-- Document extract follows --

Lodewicus Johannes du Plessis (1897-1968) was a South African academic, alternative Afrikaner political philosopher, and Calvinist.

Roots
He was born on 10 February 1897 in Burgersdorp, Cape Colony. He was the son of Jacobus Albertus du Plessis and Laurika Postma. He married Engela Susanna van der Merwe on 12 January 1926. He died on 19 February 1968 in Potchefstroom, Transvaal, South Africa.

Education
Du Plessis matriculated in 1912 from Potchefstroom Gimnasium. He received his BA, BA Hons (Classical languages) and MA (Classical languages) at the University of Pretoria. Later he also received a master's degree in Economics, as well as an LL.B. (law degree).

Career
In 1918 he started as a senior lecturer in Classical languages at The Theological Seminar of the Reformed Church (Afrikaans: Gereformeerde Kerke in Suid-Afrika) in Potchefstroom. After obtaining the economics and law qualifications, he was offered a professorship in economics, political science and ethics at the Potchefstroom University for Christian Higher Education. In later years he focused on law. He was secretary of the commission who translated the Bible in Afrikaans and was an advisor to Totius.

-- Document extract concluded --
-- Information supplied follows --

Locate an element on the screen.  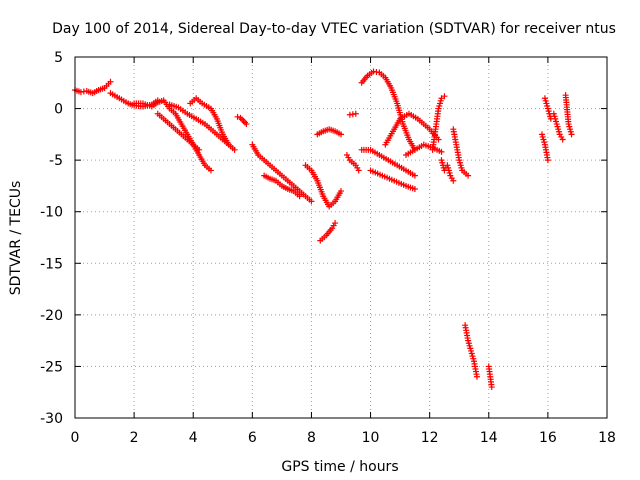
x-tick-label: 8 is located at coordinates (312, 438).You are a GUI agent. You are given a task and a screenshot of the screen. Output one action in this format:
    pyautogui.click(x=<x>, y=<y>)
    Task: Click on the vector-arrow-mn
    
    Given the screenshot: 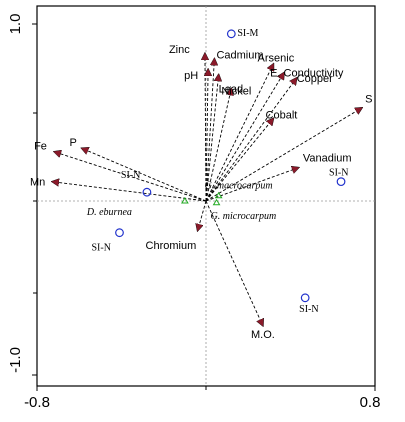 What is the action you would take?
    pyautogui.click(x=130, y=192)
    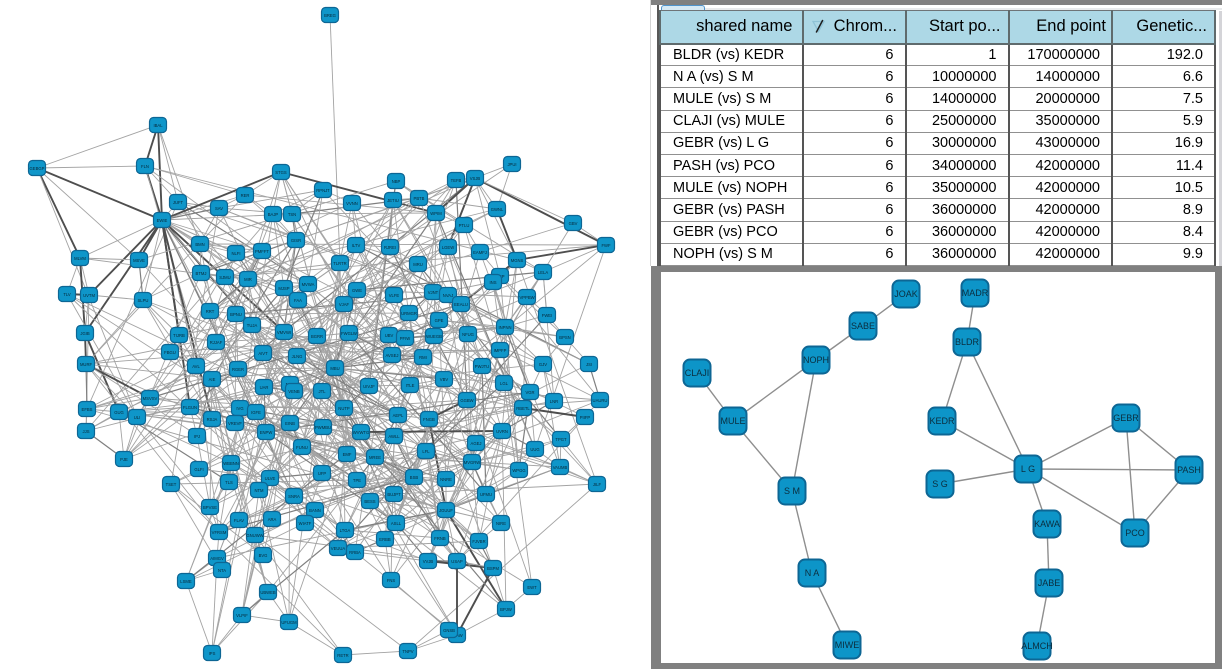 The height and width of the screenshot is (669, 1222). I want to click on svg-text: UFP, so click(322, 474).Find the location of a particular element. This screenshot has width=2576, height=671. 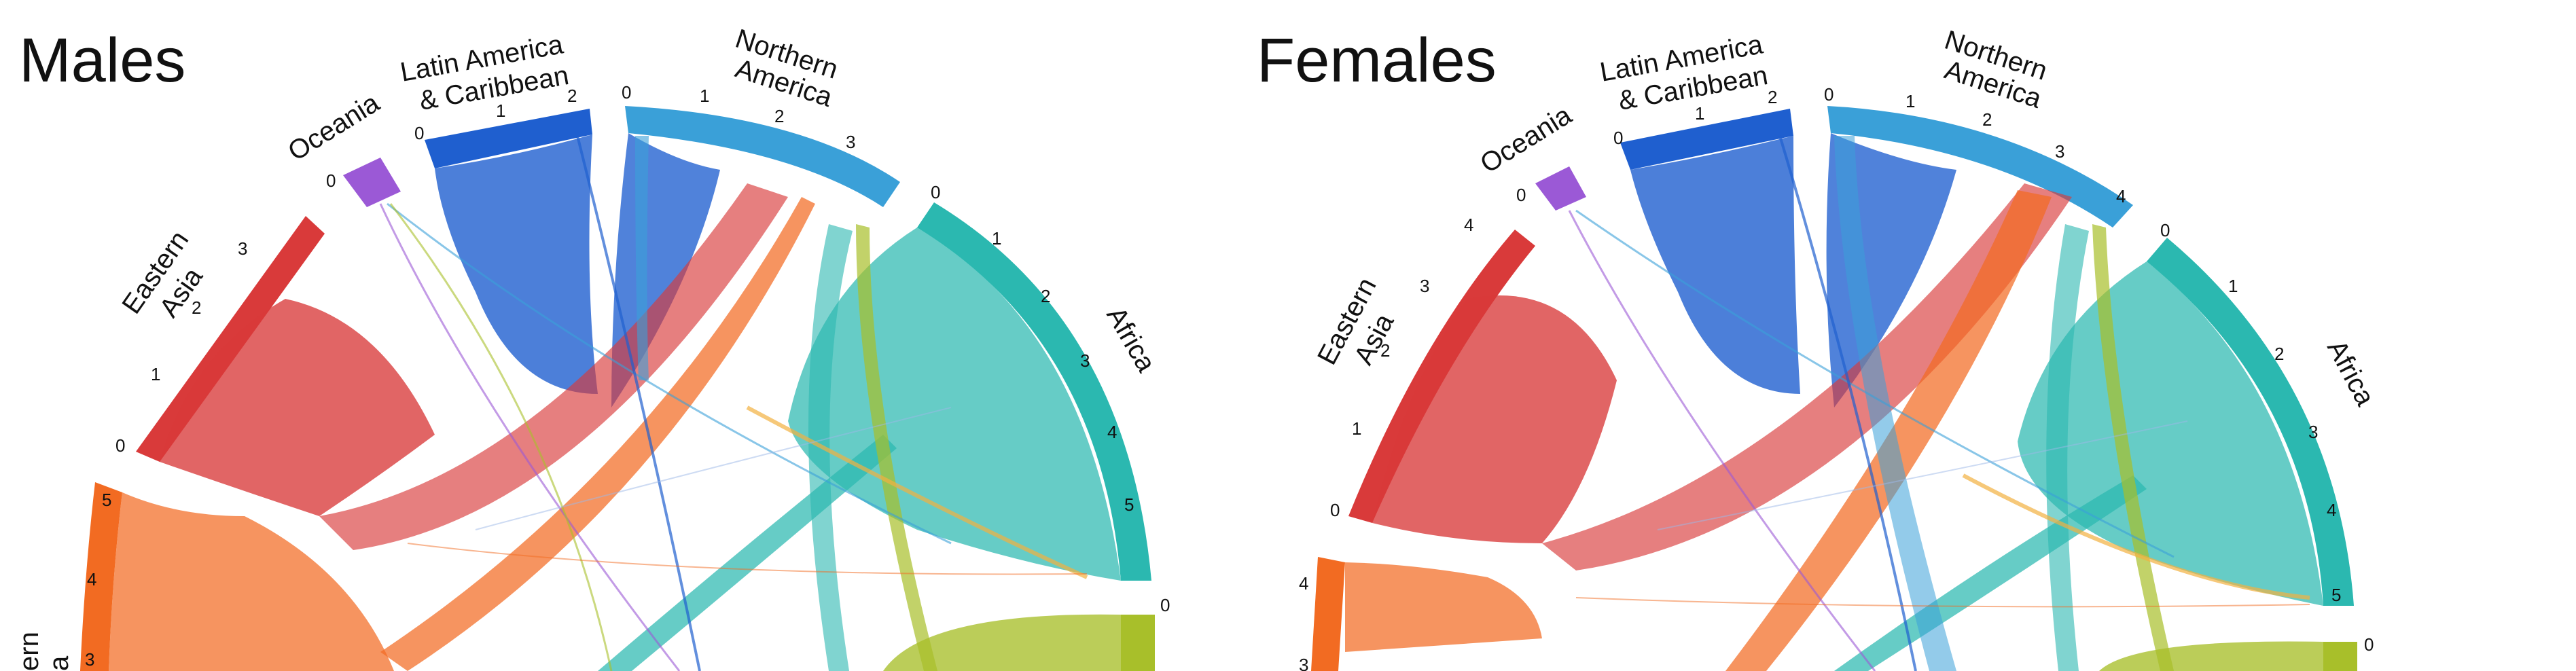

-- Information supplied concluded --

**Task directions**
Set down the entire biography of L. J. du Plessis above again, word for word, with every line unchanged.

**Answer to the exercise**
Lodewicus Johannes du Plessis (1897-1968) was a South African academic, alternative Afrikaner political philosopher, and Calvinist.

Roots
He was born on 10 February 1897 in Burgersdorp, Cape Colony. He was the son of Jacobus Albertus du Plessis and Laurika Postma. He married Engela Susanna van der Merwe on 12 January 1926. He died on 19 February 1968 in Potchefstroom, Transvaal, South Africa.

Education
Du Plessis matriculated in 1912 from Potchefstroom Gimnasium. He received his BA, BA Hons (Classical languages) and MA (Classical languages) at the University of Pretoria. Later he also received a master's degree in Economics, as well as an LL.B. (law degree).

Career
In 1918 he started as a senior lecturer in Classical languages at The Theological Seminar of the Reformed Church (Afrikaans: Gereformeerde Kerke in Suid-Afrika) in Potchefstroom. After obtaining the economics and law qualifications, he was offered a professorship in economics, political science and ethics at the Potchefstroom University for Christian Higher Education. In later years he focused on law. He was secretary of the commission who translated the Bible in Afrikaans and was an advisor to Totius.